As the sterilizing component-introducing unit 40, any can be used that enables introduction of a sterilizing component into ballast water passing through the main pipe 2. Methods of introducing a sterilizing component by the sterilizing component-introducing unit 40 include, for example, a method for directly pouring a sterilizing component into the main pipe 2, a method for preparing a chlorine solution of high concentration and then pouring a necessary amount of the prepared solution into the main pipe 2, a method for arranging, in the main pipe 2, a sterilization agent which generates hypochlorous acid as a sterilizing component (a fourth embodiment), a method for generating hypochlorous acid by electrolyzing seawater or ballast water, and a method for pouring ozone as a sterilizing component into the main pipe 2 by an ozone generator. In terms of simple and reliable treatment, the sterilizing component-introducing unit 40 preferably introduces hypochlorous acid as a sterilizing component.

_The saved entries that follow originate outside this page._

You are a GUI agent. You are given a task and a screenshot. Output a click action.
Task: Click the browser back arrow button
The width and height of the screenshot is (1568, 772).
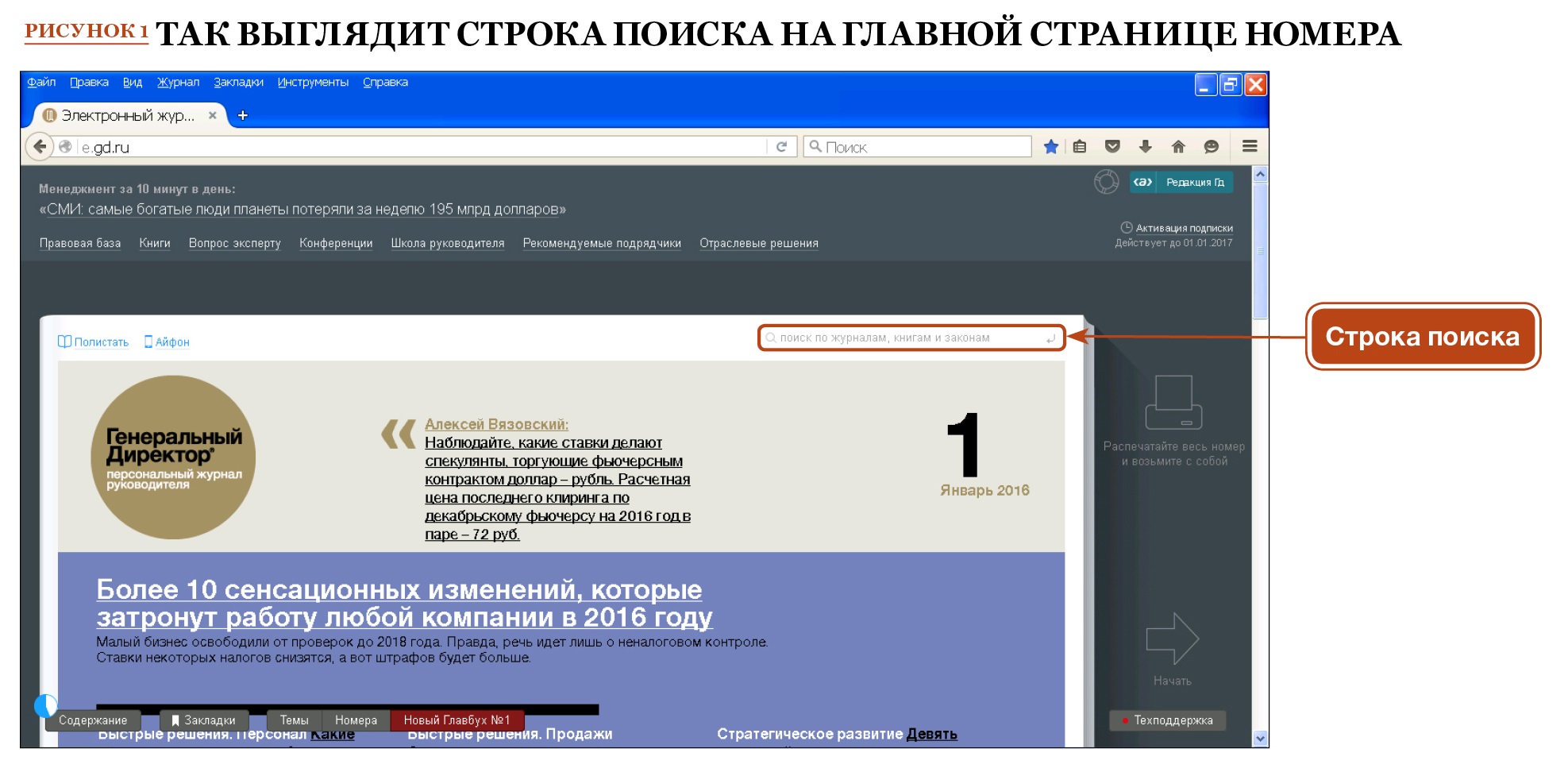click(x=40, y=147)
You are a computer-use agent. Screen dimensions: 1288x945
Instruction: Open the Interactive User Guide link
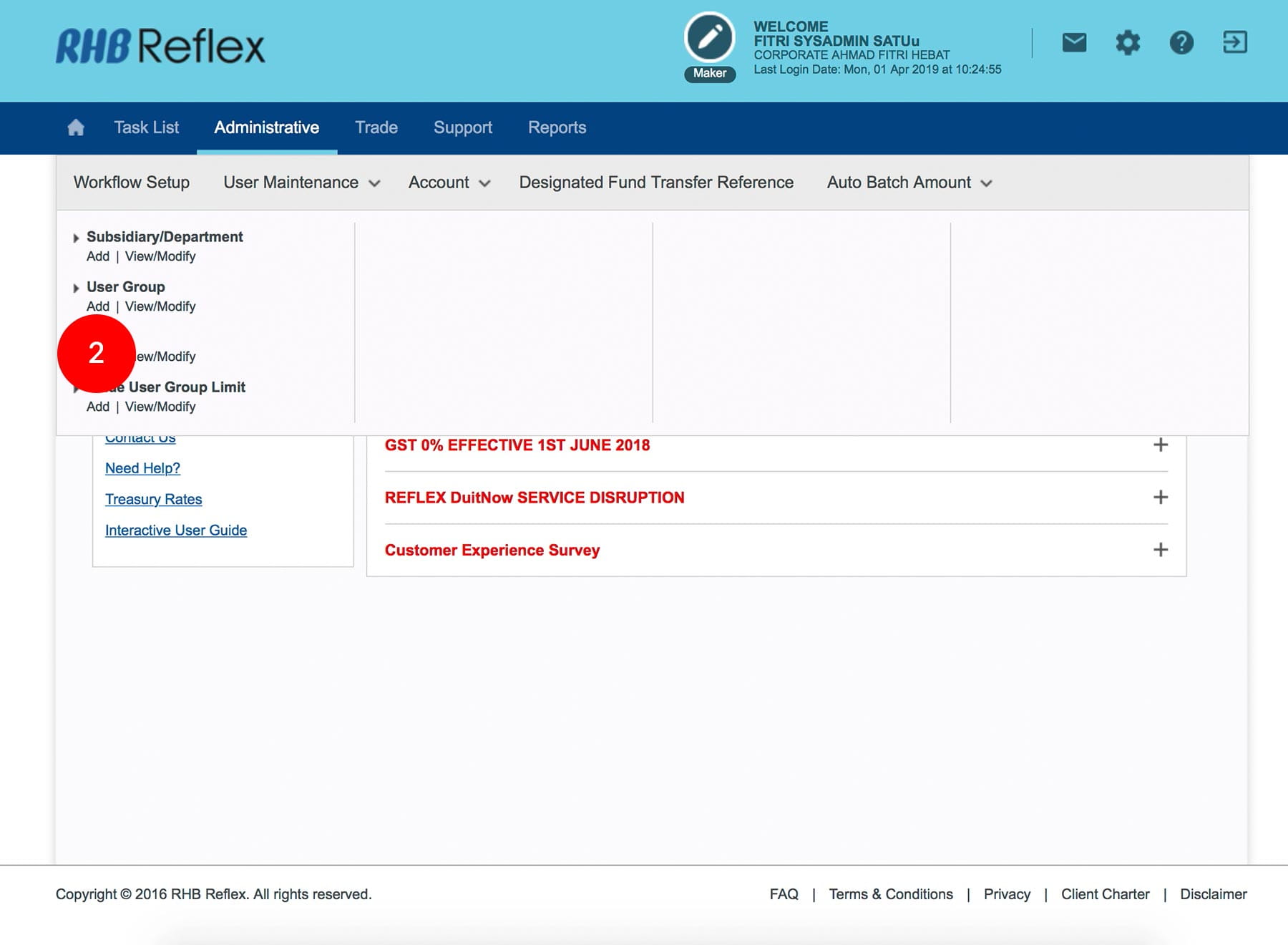click(176, 530)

In the present embodiment, description will be made of the method for pouring a necessary amount of a sterilizing component into the main pipe 2.

The mixer 50 is arranged downstream of the sterilizing component-introducing unit 40 in the main pipe 2. The mixer 50 uniforms a concentration of a sterilizing component in ballast water by stirring the ballast water into which the sterilizing component has been poured by the sterilizing component-introducing unit 40.

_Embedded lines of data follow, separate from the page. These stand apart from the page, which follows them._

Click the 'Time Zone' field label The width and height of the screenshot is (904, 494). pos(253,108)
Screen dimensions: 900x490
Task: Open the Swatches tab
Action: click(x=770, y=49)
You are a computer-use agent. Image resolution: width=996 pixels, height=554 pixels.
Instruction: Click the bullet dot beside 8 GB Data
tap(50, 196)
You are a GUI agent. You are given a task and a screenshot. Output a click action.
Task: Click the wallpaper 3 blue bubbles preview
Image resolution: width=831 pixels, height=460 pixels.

The ballast water treatment device 1 further includes a concentration measurement unit 41. As shown in FIG. 1, the concentration measurement unit 41 is attached to the ballast tank 60. The concentration measurement unit 41 is a sensor for measuring a chlorine concentration of ballast water in the ballast tank 60. Here, a “chlorine concentration (mg/L)” is measured as a total residual oxidant (TRO) concentration of seawater. The TRO concentration can be measured by a measuring instrument using a DPD reagent or the like. Although in terms of fully exhibiting sterilizing capability, the TRO concentration of ballast water is preferably set to be on the order of 1 mg/L or more and 10 mg/L or less, the TRO concentration is not limited to the above-described value. While in the present embodiment, the concentration measurement unit 41 is attached to the ballast tank 60, the position of the concentration measurement unit 41 is not limited thereto but can be any position that enables a concentration of a sterilizing component of the ballast water in the ballast tank 60 to be measured. For example, the concentration measurement unit 41 may be attached to the circulation pipe 80, or the concentration measurement unit 41 may be attached to the detour pipe 90, or the concentration measurement unit 41 may be attached to the main pipe 2 between the first connection part 2C and the second connection part 2D.

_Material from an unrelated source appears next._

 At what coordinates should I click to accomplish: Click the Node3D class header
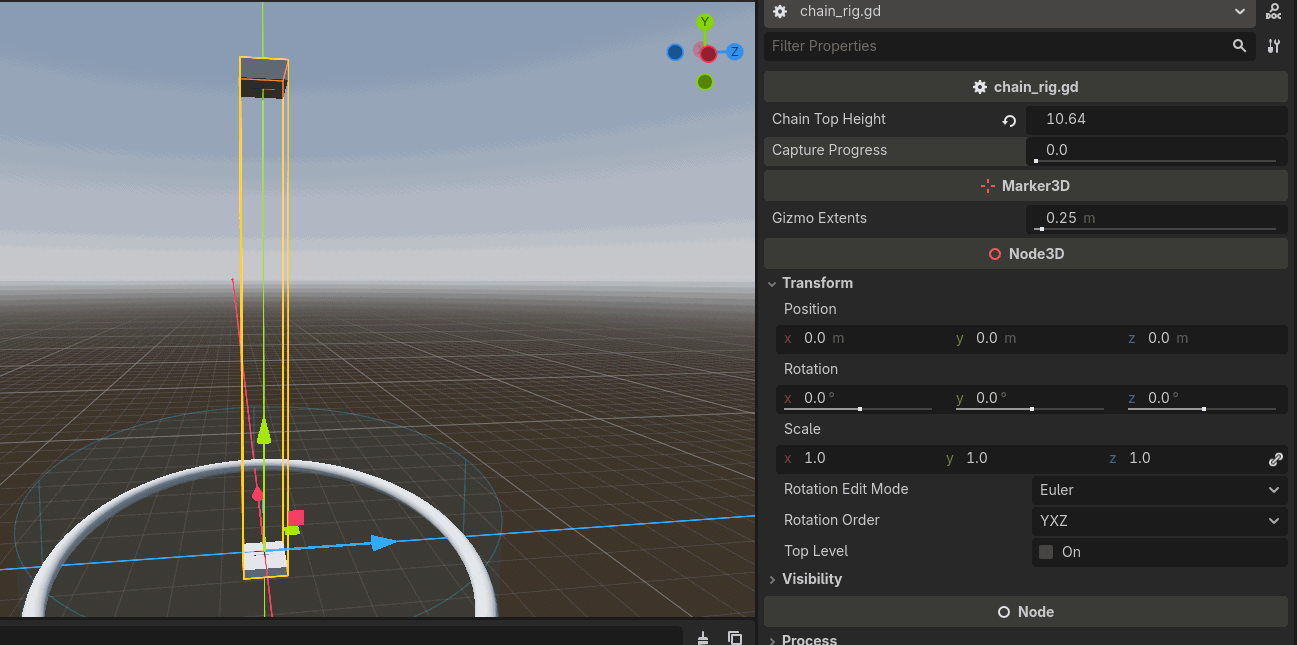[1025, 254]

The ballast water treatment device 1 further includes a sterilizing component adjustment unit 70. The sterilizing component adjustment unit 70 determines an amount of a sterilizing component to be poured into the main pipe 2 from the sterilizing component-introducing unit 40 and an amount of ballast water to flow from the ballast tank 60 to the circulation pipe 80 on the basis of a measurement result of a concentration (chlorine concentration) of a sterilizing component in the ballast water by the concentration measurement unit 41. In the following, a configuration of the sterilizing component adjustment unit 70 will be described in detail.

The sterilizing component adjustment unit 70 includes a sterilizing component adjustment section 71 and a sterilizing component control section 72. The sterilizing component adjustment section 71 adjusts an amount of ballast water to flow from the ballast tank 60 to the circulation pipe 80, and also adjusts an amount of a sterilizing component to be introduced into the main pipe 2. The sterilizing component control section 72 receives an input of a measurement result of a concentration of a sterilizing component in ballast water from the concentration measurement unit 41 to control the sterilizing component adjustment section 71 on the basis of the measurement result.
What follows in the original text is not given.